Os horrores da história são sempre uma boa maneira de manter as crianças focadas em viagem, técnica que tenho desenvolvido ao longo dos anos, e a Espanha é um maná para isso, desde a ETA à Guerra Civil, com umas gotinhas de Inquisição, Prestige, garrotes e Aljubarrota não há história sem bis, conta outra vez.

A partir de meio da semana, o pontapé de bicicleta do Cristiano Ronaldo tomou conta do imaginário, e com sucesso se evitou uma ida ao Hospital D. Quijote (equivalente aos Lusíadas) para reparar a espinha de alguma das crias caídas nas suas tentativas de imitação, explicando que era muito difícil fazer aquilo, só o Cristiano.

Mas a grande atração futebolística veio na quinta quando o pai na quinta foi ver o Sportem contra o Atleti, num estádio chamado Wanda, com o afilhado, porque nenhum dos filhos professa a verde fé e não foram por isso merecedores dos cinquenta euros do bilhete. Aliás, o Joãozinho, o das bombas, deu há poucos meses o maior desgosto ao pai tendo mudado do Sporting para o Benfica (já tinha ido ao estádio, e até tinha um equipamento com o nome dado pelo avô) tudo, diz ele, por um tal Eduardo que estava numa festa de anos, mas que não é da escola, e que lhe disse que o Sporting nunca ganha e que se ele não mudasse para o Benfica morria (sim, Eduardo, se estás a ler fica sabendo que nunca perdi uma vingança e que espero o que for preciso).

É complicado explicar o sportinguismo às crianças, sobretudo quando o pai não dá um exemplo de devoção particular, e porque explicar que se ama quem perde viola alguns comandos educacionais que o próprio pai vai contrabandeando quando a mãe não está a ouvir, mais dirigidos, digamos, a uma orientação para o esforço e os resultados, e não exclusivamente para a felicidade e o crescimento da pessoa num contexto de autoconfiança da criança como um fim em si mesmo.

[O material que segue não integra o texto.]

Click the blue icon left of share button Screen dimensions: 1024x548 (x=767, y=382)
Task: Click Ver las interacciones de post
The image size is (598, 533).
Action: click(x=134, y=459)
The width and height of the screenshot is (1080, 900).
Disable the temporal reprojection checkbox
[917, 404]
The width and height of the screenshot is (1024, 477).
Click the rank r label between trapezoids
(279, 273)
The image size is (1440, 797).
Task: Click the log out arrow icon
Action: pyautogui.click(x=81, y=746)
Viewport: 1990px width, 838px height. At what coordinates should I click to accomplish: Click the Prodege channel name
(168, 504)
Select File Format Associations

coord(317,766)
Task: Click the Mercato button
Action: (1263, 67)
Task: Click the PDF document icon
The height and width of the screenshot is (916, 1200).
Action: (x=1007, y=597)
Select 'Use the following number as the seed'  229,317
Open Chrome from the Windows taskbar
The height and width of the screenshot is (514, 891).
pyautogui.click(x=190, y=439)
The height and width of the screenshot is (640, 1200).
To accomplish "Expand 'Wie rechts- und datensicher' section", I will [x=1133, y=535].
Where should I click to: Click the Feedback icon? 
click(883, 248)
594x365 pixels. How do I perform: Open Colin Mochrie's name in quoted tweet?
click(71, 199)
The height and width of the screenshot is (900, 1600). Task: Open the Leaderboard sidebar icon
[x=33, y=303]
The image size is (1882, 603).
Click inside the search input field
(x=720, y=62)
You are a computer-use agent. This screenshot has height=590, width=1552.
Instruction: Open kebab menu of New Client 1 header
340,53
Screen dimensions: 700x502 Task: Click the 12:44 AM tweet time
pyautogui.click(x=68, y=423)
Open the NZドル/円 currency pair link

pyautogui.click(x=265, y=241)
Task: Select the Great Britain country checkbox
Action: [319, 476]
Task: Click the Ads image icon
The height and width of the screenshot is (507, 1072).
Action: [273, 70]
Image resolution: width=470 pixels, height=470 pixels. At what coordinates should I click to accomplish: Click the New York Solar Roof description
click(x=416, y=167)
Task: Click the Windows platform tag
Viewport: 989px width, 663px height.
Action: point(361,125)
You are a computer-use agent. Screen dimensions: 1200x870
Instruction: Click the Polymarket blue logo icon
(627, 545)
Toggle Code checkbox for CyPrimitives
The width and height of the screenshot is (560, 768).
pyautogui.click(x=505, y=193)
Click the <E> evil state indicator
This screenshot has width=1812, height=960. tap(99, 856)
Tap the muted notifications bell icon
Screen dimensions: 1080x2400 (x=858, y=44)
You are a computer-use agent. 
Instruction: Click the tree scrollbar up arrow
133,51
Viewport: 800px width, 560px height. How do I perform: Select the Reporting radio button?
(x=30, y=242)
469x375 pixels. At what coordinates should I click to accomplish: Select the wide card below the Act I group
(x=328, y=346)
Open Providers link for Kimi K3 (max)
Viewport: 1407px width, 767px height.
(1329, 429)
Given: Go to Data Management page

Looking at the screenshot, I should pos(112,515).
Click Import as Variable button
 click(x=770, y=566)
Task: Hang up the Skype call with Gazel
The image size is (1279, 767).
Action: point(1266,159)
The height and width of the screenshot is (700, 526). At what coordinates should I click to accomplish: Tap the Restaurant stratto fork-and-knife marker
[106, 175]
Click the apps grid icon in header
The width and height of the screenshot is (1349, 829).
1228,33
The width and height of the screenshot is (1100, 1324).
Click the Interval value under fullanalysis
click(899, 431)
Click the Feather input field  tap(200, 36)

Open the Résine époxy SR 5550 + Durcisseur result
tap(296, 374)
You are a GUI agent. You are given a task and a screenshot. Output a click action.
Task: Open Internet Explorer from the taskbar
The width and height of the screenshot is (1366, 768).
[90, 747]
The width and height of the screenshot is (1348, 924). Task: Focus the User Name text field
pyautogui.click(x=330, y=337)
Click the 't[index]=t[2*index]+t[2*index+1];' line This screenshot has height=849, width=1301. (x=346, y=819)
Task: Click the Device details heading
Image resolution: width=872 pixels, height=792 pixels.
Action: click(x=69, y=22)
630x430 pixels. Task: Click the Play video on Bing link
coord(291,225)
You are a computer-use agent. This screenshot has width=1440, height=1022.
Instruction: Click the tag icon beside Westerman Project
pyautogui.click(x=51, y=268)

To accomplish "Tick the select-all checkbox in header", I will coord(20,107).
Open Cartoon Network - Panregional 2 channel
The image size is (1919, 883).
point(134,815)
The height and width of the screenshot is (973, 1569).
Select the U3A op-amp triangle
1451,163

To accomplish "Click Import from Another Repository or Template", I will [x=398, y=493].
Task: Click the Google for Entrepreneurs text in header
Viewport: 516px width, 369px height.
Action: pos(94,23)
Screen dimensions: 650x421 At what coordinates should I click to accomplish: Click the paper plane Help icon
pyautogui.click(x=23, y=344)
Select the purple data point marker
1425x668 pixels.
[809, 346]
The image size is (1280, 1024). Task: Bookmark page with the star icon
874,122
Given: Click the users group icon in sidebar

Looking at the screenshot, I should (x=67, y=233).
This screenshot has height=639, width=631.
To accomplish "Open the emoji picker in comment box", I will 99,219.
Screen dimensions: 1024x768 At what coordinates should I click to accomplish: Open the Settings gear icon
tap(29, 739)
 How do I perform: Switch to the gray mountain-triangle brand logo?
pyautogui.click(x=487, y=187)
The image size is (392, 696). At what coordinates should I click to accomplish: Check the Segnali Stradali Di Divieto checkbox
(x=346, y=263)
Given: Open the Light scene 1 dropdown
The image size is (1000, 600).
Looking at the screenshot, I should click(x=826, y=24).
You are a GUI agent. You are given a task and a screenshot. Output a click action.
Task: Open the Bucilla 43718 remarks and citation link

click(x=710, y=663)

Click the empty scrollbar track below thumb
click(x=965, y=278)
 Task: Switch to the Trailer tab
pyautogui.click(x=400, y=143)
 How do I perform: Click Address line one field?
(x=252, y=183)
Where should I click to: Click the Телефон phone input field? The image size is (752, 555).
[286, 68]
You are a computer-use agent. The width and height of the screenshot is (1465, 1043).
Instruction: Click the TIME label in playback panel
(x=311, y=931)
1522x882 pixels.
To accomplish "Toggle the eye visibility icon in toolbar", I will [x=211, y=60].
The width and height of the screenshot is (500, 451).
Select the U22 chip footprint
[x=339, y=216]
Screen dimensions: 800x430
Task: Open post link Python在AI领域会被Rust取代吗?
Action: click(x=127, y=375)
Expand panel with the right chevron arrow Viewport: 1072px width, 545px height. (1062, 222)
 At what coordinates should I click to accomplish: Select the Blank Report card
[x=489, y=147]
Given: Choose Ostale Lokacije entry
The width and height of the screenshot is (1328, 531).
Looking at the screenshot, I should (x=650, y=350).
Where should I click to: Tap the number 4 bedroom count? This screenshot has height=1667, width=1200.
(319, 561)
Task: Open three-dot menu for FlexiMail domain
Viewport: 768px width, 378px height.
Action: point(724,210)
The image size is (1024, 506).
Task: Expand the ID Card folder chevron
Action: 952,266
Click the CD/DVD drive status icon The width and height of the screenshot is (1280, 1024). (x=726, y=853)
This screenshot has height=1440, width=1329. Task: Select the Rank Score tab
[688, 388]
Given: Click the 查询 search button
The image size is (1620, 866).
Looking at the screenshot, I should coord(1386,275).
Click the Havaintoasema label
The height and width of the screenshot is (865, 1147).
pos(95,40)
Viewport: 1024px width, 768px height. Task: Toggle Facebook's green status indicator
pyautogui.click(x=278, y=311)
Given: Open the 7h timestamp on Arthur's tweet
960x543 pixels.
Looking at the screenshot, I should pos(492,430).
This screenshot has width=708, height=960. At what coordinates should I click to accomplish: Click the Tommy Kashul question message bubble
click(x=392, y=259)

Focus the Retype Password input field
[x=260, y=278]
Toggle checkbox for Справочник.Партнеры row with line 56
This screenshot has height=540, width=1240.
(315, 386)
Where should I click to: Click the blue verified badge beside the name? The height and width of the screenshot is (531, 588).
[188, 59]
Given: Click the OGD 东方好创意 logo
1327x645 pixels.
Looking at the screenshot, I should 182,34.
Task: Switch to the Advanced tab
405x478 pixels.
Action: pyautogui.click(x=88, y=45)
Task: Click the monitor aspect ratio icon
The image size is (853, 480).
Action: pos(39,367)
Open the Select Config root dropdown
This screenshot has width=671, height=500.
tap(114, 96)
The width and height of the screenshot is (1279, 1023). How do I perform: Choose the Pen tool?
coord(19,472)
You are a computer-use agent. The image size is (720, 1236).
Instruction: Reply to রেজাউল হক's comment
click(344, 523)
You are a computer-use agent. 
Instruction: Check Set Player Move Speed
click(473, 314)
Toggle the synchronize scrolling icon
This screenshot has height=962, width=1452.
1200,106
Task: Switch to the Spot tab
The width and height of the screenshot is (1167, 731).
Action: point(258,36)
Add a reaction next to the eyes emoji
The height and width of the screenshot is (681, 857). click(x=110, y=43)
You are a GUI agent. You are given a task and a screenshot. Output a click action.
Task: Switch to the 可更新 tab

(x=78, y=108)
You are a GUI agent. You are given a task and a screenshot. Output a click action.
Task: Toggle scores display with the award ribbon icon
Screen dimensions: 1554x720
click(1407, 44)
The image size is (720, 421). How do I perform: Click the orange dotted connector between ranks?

Na bancada do Wanda muita testosterona lusa à solta. Futre vai ao centro do relvado como glória dos dois clubes. Os adeptos do Sporting assobiam, por um lado vaia não merecida, mas por outro como não vaiar quem jogou no Benfica? E marcou ao Sporting. Eu estava lá, na Luz, e levei cacetada da polícia. Aqui em Madrid a polícia também malhou nos adeptos do Sporting que se entretiveram a malhar uns nos outros (dizem-me que um não lhe apetecia aplaudir e teve de ser corrigido pelos outros). O corpo especial da polícia, umas tartarugas ninjas com capacete e viseira, entraram pela bancada acima distribuindo castanhada. Quando o jogo acabou, ficámos à espera que o estádio vazasse quase quarenta minutos. A paciência ia-se esgotando e às tantas, ao meu lado, uns jovens de grau intelectual inverso ao grau alcoólico começaram a entoar, a 20 centímetros da tal polícia, o pasodoble Y Viva España, mas em que viva foi substituído por um sinónimo de meretriz, que por ter quatro letras e acabar em a, e ser igual em espanhol, queda muy bien na letra. Os donatelos fingiram não ouvir e a canção acabou por terminar, numa atitude de maturidade adulta que tentarei copiar para os poucos dias de viagem que restam. A não ser que os suspenda a todos. É isso. Vou suspendê-los a todos e para o ano vem a Família B. Que é a mesma coisa, só que pior.